● Action item
Copy, with no pictures, the line that contains "The height and" and each line after it down to the end of the entries below, exactly.
=== Source records ===
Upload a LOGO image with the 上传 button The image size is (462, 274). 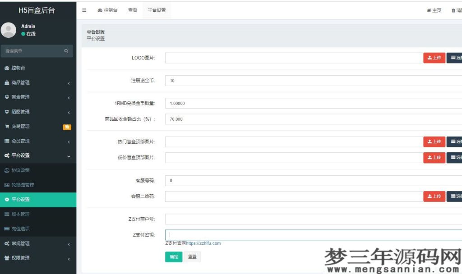434,58
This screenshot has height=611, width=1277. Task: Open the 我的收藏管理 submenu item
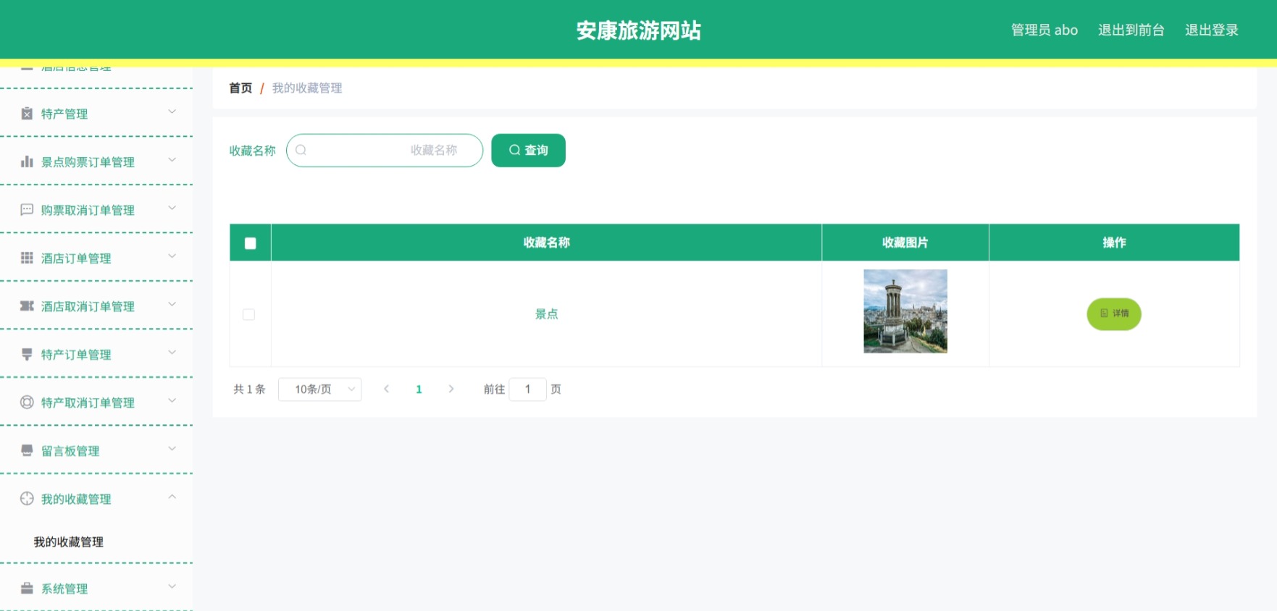69,542
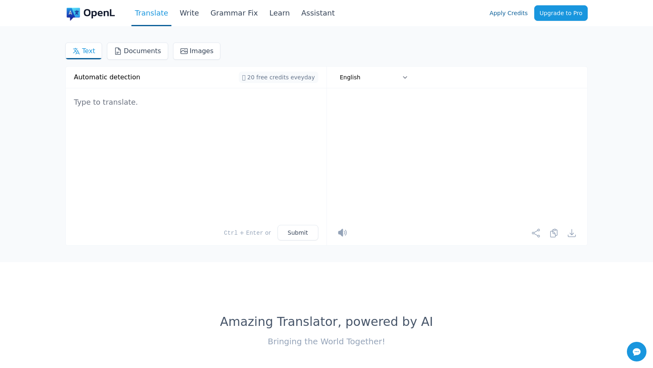Play translation audio with speaker icon
Viewport: 653px width, 368px height.
[342, 233]
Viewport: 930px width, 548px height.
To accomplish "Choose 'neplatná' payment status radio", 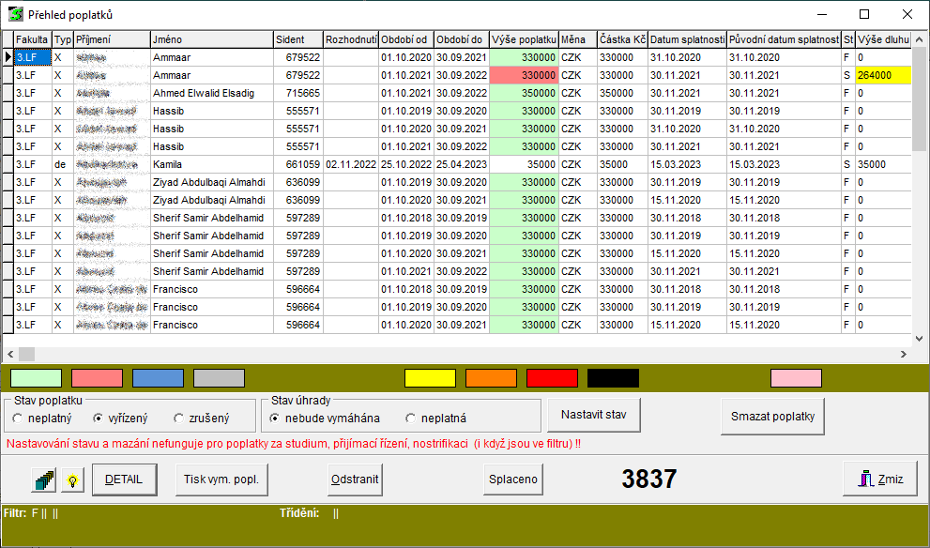I will point(410,419).
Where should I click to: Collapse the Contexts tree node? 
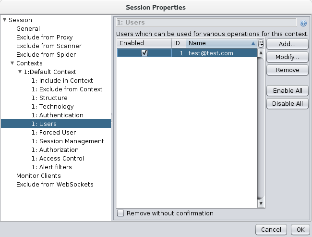click(12, 63)
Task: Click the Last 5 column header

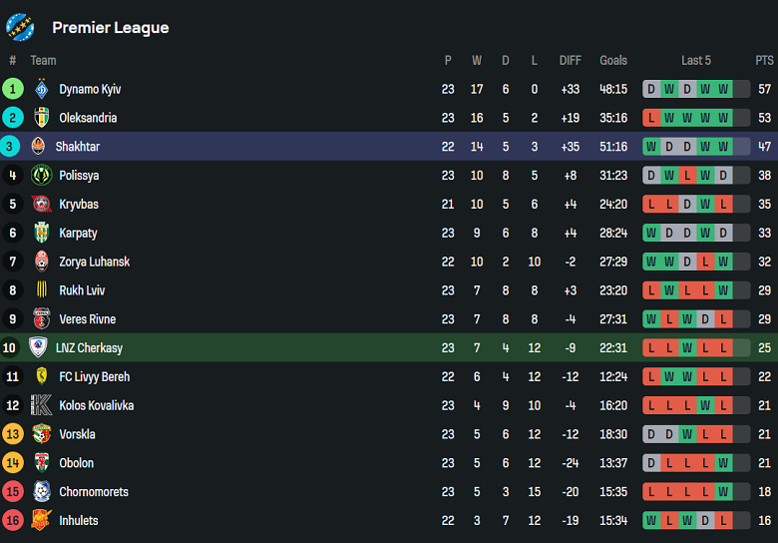Action: click(x=696, y=61)
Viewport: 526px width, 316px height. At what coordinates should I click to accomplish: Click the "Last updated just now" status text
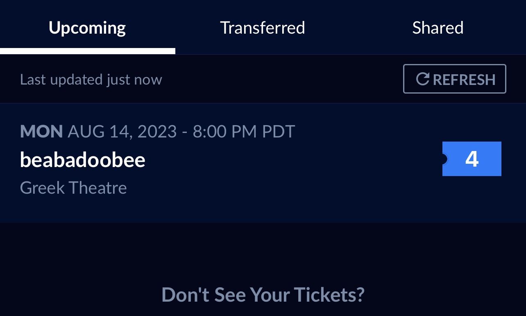(91, 79)
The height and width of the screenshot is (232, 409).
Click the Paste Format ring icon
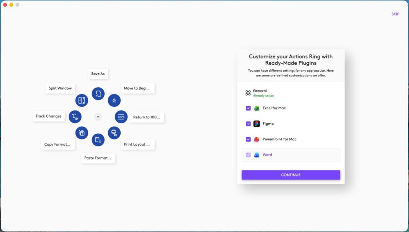[x=98, y=140]
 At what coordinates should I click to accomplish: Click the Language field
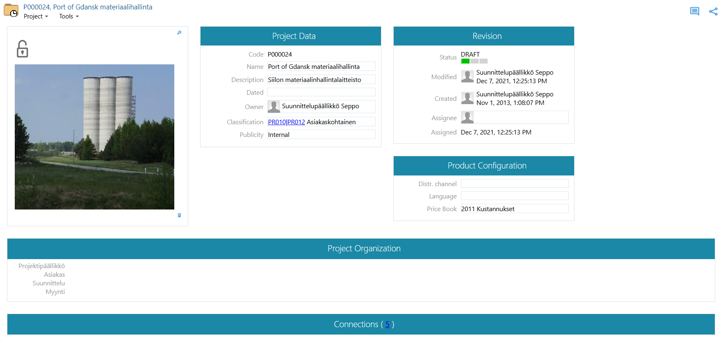click(x=514, y=196)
===
● Written response
The height and width of the screenshot is (232, 409).
Click the Paste Format ring icon
[x=98, y=140]
 At what coordinates should I click to accomplish: Click the Language field
click(x=514, y=196)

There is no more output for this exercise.